EDITORIAL: Decisions about retirement come quickly

If the finances of midtown Toronto residents are like those of other Canadians, 80 percent of us do not have pension plans at work.

Most of us will be forced to struggle along in retirement on savings — if any — plus small CPP benefits. When the TV ad asks, “Is your house your retirement plan?”, many of us are tempted to yell in desperation, “Yes!”, and then hope that house prices don’t fall.

The pension crunch is an increasingly serious problem for our economy for at least two reasons: 1. Baby boomers are already hitting retirement age, producing record demands on pension funds. 2. The economy of the past 30 years has not grown for the middle class, whose real wages have been stagnant or fallen. Opportunities for these so-called boomers to save money for retirement dried up for them.

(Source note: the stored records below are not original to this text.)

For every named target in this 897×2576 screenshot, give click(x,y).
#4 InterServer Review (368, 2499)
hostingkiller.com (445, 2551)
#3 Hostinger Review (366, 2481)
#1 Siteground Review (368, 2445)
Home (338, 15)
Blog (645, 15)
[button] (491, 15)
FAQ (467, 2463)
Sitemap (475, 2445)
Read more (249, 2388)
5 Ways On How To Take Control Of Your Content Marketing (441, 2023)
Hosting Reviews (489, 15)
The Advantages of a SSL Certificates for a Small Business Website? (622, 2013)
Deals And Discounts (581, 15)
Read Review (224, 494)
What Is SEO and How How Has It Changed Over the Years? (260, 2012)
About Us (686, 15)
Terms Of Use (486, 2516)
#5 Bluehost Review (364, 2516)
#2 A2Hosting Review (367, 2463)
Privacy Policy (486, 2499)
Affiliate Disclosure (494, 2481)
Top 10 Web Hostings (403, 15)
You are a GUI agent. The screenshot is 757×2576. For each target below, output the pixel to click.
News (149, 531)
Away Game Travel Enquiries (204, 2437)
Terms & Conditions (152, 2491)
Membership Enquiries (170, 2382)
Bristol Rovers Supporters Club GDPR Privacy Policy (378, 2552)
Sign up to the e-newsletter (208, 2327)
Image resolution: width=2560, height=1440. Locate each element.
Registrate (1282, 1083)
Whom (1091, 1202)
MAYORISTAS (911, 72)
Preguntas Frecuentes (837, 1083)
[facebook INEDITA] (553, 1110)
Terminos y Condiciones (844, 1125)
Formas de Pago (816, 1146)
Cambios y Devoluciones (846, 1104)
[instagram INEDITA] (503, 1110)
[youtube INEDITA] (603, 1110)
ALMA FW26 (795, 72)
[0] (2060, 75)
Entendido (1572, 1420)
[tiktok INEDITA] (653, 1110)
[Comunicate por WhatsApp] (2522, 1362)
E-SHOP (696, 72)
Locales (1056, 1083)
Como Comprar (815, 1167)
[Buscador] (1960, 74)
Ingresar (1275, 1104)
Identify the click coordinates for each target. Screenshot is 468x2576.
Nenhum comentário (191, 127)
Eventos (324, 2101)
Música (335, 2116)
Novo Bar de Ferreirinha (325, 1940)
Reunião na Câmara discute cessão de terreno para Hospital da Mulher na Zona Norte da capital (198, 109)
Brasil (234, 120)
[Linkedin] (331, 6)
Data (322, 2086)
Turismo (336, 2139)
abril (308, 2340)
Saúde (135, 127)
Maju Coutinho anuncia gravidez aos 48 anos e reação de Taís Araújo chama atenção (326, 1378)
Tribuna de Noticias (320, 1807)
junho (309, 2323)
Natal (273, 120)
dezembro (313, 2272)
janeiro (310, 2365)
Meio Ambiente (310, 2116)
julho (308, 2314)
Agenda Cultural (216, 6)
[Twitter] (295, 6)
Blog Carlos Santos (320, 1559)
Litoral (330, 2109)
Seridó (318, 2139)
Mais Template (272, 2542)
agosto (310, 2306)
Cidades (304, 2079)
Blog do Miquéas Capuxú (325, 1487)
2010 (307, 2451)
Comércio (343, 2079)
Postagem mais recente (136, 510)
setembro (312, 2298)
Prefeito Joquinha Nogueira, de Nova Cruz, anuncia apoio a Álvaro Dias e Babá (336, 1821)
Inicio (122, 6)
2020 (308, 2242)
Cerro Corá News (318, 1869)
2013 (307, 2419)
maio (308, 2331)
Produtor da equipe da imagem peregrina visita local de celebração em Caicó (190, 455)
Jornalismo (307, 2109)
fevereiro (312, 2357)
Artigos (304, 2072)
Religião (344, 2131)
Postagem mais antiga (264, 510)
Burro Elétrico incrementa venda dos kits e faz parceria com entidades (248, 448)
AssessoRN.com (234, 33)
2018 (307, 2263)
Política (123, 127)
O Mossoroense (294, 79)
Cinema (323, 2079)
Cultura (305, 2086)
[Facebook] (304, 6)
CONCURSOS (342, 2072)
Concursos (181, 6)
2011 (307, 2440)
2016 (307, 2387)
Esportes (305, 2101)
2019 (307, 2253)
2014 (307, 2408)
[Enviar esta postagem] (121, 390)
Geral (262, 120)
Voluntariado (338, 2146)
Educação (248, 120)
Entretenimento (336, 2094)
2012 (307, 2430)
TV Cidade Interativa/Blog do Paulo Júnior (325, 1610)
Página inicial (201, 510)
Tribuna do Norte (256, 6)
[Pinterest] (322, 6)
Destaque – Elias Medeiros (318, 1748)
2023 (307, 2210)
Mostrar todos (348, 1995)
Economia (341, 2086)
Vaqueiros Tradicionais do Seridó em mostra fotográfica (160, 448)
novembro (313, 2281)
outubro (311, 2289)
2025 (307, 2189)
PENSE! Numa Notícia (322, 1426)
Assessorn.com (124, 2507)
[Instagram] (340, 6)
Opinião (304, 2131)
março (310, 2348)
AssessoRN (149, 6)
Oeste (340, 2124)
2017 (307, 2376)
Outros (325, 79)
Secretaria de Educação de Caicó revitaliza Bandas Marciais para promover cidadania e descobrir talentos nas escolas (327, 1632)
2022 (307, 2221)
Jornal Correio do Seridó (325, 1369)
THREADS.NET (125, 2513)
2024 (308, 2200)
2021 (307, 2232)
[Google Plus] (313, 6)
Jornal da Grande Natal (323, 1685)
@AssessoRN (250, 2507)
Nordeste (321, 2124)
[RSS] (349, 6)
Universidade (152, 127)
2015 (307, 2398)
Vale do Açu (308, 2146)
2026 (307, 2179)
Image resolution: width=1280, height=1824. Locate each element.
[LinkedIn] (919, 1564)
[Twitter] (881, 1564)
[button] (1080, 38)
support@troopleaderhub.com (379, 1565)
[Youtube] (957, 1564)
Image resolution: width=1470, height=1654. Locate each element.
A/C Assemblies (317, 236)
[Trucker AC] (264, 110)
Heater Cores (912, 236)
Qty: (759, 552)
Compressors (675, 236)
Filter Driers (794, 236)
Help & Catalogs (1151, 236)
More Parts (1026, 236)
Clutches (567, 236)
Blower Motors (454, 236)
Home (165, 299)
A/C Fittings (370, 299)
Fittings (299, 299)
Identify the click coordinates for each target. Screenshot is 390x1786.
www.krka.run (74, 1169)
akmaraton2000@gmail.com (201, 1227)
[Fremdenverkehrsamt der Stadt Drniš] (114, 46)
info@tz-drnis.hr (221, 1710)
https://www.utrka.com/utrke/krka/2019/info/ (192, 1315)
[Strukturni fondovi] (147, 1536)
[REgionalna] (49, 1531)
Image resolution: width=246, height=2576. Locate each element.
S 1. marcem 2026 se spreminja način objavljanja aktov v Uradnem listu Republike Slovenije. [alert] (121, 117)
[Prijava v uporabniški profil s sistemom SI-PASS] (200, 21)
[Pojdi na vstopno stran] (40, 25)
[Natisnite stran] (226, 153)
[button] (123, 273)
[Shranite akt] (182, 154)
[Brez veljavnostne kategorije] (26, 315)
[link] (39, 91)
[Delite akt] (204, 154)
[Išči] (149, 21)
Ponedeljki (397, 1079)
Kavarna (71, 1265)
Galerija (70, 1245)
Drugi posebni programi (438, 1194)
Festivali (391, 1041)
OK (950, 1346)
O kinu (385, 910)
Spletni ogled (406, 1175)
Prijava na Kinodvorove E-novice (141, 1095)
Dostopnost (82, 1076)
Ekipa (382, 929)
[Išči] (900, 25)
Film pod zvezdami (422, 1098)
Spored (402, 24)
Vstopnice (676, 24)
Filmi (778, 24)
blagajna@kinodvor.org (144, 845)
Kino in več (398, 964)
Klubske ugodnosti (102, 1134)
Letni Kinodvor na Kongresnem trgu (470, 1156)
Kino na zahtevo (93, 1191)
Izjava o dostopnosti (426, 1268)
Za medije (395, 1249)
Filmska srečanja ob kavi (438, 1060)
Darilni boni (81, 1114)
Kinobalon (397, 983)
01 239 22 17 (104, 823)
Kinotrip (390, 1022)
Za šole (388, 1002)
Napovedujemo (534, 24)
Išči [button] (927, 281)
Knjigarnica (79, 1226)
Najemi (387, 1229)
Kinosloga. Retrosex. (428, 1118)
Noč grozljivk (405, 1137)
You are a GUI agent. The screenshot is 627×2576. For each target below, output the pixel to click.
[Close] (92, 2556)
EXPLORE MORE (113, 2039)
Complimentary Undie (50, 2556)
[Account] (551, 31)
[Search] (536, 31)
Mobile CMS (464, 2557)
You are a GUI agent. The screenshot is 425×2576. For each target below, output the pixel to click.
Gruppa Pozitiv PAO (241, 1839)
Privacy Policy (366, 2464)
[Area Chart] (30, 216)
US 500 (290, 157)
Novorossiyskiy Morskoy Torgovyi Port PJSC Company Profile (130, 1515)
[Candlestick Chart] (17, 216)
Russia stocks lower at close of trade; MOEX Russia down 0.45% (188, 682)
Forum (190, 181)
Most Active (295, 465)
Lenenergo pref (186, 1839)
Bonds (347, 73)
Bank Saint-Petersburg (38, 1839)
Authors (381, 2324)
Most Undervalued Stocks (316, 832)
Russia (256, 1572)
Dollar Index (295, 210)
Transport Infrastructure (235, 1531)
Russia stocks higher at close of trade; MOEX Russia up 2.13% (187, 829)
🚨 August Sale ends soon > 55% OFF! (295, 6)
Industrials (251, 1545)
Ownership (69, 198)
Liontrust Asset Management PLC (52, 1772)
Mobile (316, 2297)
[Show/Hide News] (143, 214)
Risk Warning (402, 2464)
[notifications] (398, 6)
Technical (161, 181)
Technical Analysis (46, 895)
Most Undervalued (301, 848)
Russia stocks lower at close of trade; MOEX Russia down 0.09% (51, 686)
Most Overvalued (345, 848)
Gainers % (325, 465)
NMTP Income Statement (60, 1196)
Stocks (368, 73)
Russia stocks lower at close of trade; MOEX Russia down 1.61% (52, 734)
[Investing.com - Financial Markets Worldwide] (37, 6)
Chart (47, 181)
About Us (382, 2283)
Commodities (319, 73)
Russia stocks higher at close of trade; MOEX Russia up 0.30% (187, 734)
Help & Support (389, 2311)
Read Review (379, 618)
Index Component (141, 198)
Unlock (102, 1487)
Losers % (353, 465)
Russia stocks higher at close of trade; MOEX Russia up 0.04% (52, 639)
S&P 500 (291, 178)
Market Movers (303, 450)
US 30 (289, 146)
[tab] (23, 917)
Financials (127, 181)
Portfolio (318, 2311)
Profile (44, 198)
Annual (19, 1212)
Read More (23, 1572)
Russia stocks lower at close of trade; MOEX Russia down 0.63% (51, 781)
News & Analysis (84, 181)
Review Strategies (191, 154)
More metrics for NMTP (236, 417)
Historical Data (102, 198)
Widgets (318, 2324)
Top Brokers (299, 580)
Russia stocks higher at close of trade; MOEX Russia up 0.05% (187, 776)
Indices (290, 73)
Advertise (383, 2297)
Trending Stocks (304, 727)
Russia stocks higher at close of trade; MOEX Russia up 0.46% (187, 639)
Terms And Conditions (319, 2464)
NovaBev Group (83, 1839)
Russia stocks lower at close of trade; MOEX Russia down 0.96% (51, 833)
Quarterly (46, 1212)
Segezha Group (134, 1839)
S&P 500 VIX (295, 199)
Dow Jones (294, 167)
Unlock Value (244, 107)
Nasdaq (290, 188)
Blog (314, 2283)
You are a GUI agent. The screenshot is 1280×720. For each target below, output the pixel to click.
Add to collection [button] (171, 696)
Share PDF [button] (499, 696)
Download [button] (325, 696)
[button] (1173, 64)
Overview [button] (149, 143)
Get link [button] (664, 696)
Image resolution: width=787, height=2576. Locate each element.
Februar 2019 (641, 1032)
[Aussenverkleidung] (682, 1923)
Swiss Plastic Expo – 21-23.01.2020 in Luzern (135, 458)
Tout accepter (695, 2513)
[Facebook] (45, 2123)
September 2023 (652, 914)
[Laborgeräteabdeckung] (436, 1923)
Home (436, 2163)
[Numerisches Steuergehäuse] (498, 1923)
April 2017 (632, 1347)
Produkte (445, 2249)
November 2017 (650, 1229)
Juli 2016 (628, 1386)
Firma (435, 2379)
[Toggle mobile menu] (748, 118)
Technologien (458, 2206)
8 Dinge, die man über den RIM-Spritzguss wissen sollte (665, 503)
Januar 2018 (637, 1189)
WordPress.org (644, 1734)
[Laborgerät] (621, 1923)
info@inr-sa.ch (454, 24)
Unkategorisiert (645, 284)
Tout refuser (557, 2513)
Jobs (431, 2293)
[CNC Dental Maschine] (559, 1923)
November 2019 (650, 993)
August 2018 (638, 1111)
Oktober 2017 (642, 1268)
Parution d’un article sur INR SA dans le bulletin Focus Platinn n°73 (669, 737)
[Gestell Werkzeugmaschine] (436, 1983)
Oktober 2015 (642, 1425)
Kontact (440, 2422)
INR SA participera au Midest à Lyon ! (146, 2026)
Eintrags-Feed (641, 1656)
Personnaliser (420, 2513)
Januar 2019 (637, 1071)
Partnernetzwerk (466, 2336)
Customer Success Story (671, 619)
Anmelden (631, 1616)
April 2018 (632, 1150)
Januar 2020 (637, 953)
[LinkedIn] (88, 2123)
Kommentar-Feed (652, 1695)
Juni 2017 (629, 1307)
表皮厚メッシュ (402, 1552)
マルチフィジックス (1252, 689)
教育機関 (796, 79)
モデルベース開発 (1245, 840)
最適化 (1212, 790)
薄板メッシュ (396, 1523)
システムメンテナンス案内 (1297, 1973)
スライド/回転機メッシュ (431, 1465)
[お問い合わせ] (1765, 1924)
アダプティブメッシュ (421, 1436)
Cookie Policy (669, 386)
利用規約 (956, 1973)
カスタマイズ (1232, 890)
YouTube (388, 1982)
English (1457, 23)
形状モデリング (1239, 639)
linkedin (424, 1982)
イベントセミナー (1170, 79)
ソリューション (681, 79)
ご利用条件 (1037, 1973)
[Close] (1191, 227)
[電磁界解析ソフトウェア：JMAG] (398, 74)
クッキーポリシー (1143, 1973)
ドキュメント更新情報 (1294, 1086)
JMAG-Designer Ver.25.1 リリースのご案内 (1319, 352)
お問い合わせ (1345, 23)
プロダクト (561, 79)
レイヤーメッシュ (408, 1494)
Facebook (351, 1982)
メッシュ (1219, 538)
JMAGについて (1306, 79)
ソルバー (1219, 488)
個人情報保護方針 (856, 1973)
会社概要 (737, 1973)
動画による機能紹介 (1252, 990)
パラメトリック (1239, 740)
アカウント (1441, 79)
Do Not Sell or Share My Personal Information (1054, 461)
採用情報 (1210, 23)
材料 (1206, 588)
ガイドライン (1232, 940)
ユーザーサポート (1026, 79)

Political solutions floated to fix the problem have ranged from hiking taxes to increasing pension benefits to finding ways to cut benefits, neither extreme being very popular.

A fraction of those with adequate pension plans — namely, public and unionized employees — are being singled out as having to give up some of their benefits.

This is no solution, of course, but rather scapegoating. Instead of trying to bring them down to the level of the rest of us, we need to find ways to raise us all up.

We have to ask ourselves: as a supposedly fair and caring society, how can we provide for all our fellow citizens once their hardworking days are over?